Neither neighbourhood-level income nor neighbourhood-level marital status was statistically significantly associated with lifetime internalising disorder. Additionally, the random effect of the intercept was not statistically significant in the fully adjusted models (p values ranged from 0.063 to 0.103).

Table 4 presents the same three models as in table 3, but with lifetime externalising disorder as the outcome. In these models, being of older age (ORs ranged from 0.41 to 0.43 for age 50–64 compared with age 18–34) and being female (ORs 0.24–0.25) were both significantly protective against externalising disorder, while being married (ORs 1.75–1.96) was significantly positively associated with externalising disorder.

Table 4.

Logistic multilevel, multivariate regression models with lifetime externalising disorder† as the outcome among 4072 urban China residents‡

Individual-level exposures only Individual-level exposures and neighbourhood-level income Individual-level exposures and neighbourhood-level marital status
OR 95% CI lower limit 95% CI upper limit OR 95% CI lower limit 95% CI upper limit OR 95% CI lower limit 95% CI upper limit
Individual-level fixed effects
Age 35–49 0.74 0.46 1.19 0.74 0.46 1.20 0.78 0.48 1.27
Age 50–64 0.41* 0.18 0.93 0.41* 0.18 0.93 0.43* 0.18 0.98
Age 65+ 0.24 0.05 1.22 0.24 0.05 1.22 0.24 0.05 1.30
Female 0.25* 0.17 0.36 0.25* 0.17 0.36 0.24* 0.17 0.35
Ratio of individual income to city income 1.03 0.99 1.08 1.03 0.99 1.07 1.03 0.98 1.07
In top 50% of country-level education 1.41 0.91 2.20 1.39 0.89 2.19 1.39 0.90 2.15
Married 1.76* 1.04 2.96 1.75* 1.03 3.97 1.96* 1.13 3.40
Migrant to megacity 1.10 0.76 1.60 1.10 0.76 1.59 1.07 0.73 1.57
Unemployed 2.30 0.92 5.77 2.31 0.92 5.82 2.49 0.98 6.33
Neighbourhood-level fixed effects
Ratio of neighbourhood income to city income 1.10 0.77 1.56
Percent married in neighbourhood 0.99* 0.97 1.00
Random effects Variance estimate Zero G test χ2 p Value Variance estimate Zero G test χ2 p Value Variance estimate Zero G test χ2 p Value
Intercept 0.31 15.86* <0.0001 0.32 16.02* <0.0001 0.27 13.34* <0.0001

* =p<0.05.

†Externalising disorders include behavioural (intermittent explosive disorder) and substance use (alcohol and drug abuse with or without dependence) disorders.

‡Models include the above variables as well as fixed effects for city and for having a missing (‘do not know’ or refused) value on individual unemployment.

For the neighbourhood-level exposures, higher neighbourhood-level income was not statistically significant in its association (second column), but neighbourhood-level percentage of married individuals (third column) was statistically associated with lower odds of lifetime externalising disorder (OR 0.99, 95% CI 0.97 to 1.00).
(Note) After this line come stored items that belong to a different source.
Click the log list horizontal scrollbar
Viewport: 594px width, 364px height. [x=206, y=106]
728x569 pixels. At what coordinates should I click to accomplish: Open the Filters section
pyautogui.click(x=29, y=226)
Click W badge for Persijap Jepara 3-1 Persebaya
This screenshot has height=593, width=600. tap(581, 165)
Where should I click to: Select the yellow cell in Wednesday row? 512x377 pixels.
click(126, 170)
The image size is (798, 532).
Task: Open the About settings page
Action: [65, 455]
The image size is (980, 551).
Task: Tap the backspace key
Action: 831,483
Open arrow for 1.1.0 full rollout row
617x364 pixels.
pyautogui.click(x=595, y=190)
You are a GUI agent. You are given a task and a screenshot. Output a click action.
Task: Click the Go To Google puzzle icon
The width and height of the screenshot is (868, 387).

In other words, each one-point increase in neighbourhood-level percentage of married residents was associated with a 1% decreased odds of lifetime externalising disorder.

As an alternative interpretation, when the sample was split into tertiles in order to use a categorical variable for percent married (not shown in tables), we found that living in a neighbourhood in the top tertile of the percentage of married residents in each neighbourhood was associated with a 51% decreased odds of lifetime externalising disorder (OR 0.49, 95% CI 0.27 to 0.89), and being in the middle tertile was associated with a 50% decreased odds of lifetime externalising disorder (OR 0.50, 95% CI 0.28 to 0.89), both compared with the bottom tertile.
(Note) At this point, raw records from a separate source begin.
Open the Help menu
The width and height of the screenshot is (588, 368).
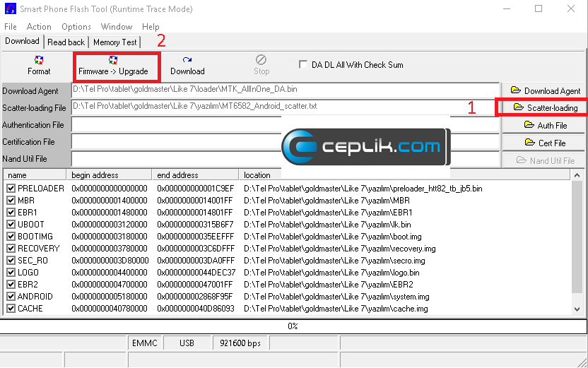click(x=151, y=27)
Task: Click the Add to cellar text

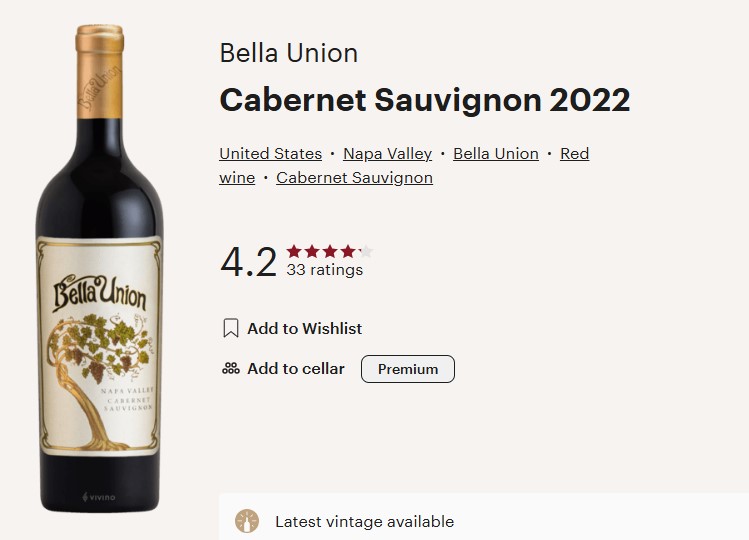Action: [x=296, y=369]
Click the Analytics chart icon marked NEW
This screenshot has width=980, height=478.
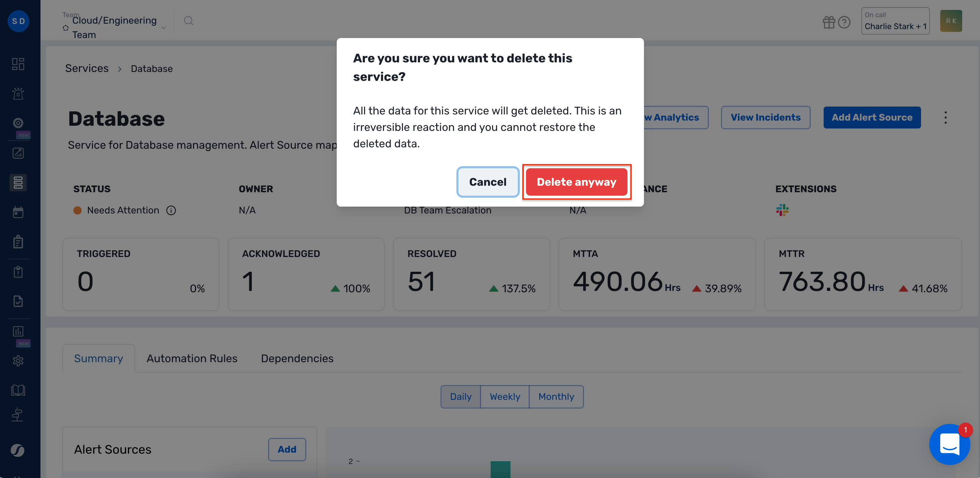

Finally, the bottom row of table 4 shows that the random effect of an intercept varying at the neighbourhood level was statistically significant in all three models (p<0.0001), further illustrating that the probability of having history of externalising disorder varied by neighbourhood.

Past-year mental disorder models

Models for past-year internalising disorders are presented in table 5, with the same independent variables included as in tables 3 and 4. There were no statistically significant associations among individual-level variables with past-year internalising disorders in the fully adjusted models, with the exception of being 35 to 49 years old, which was associated with lower odds of past-year internalising disorder in comparison with younger individuals for each model (ORs 0.66–0.69).

Table 5.

Logistic multilevel, regression multivariate models with past-year internalising disorder† as the outcome among 4072 urban China residents‡

Individual-level exposures only Individual-level exposures and neighbourhood-level income Individual-level exposures and neighbourhood-level marital status
OR 95% CI lower limit 95% CI upper limit OR 95% CI lower limit 95% CI upper limit OR 95% CI lower limit 95% CI upper limit
Individual-level fixed effects
Age 35–49 0.66* 0.44 0.98 0.66* 0.44 0.98 0.69 0.47 1.03
Age 50–64 1.27 0.73 2.19 1.27 0.73 2.19 1.34 0.77 2.32
Age 65+ 0.59 0.28 1.23 0.59 0.28 1.23 0.61 0.29 1.29
Female 1.17 0.83 1.65 1.17 0.83 1.65 1.16 0.82 1.63
Ratio of individual income to city income 1.04 0.99 1.08 1.04 1.00 1.08 1.03 0.99 1.08
In top 50% of country-level education 1.44 0.97 2.13 1.44 0.96 2.17 1.42 0.96 2.10
Married 0.83 0.56 1.23 0.83 0.56 1.23 0.88 0.58 1.35
Migrant to megacity 1.33 0.81 2.16 1.32 0.81 2.15 1.29 0.78 2.11
Unemployed 1.44 0.87 2.37 1.43 0.87 2.36 1.54 0.92 2.59
Neighbourhood-level fixed effects
Ratio of neighbourhood income to city income 0.97 0.70 1.35
Percent married in neighbourhood 0.99 0.99 1.00
Random effects Variance estimate Zero G test χ2 p Value Variance estimate Zero G test χ2 p Value Variance estimate Zero G test χ2 p Value
Intercept 0.15 5.99* 0.007 0.15 5.88* 0.008 0.13 4.18* 0.021

* =p<0.05.

 †Internalising disorders include anxiety (post-traumatic stress disorder, panic disorder, specific phobia, social phobia, agoraphobia, adult separation anxiety, generalised anxiety disorder) and mood (major depressive disorder, dysthymic disorder and bipolar/subthreshold bipolar) disorders.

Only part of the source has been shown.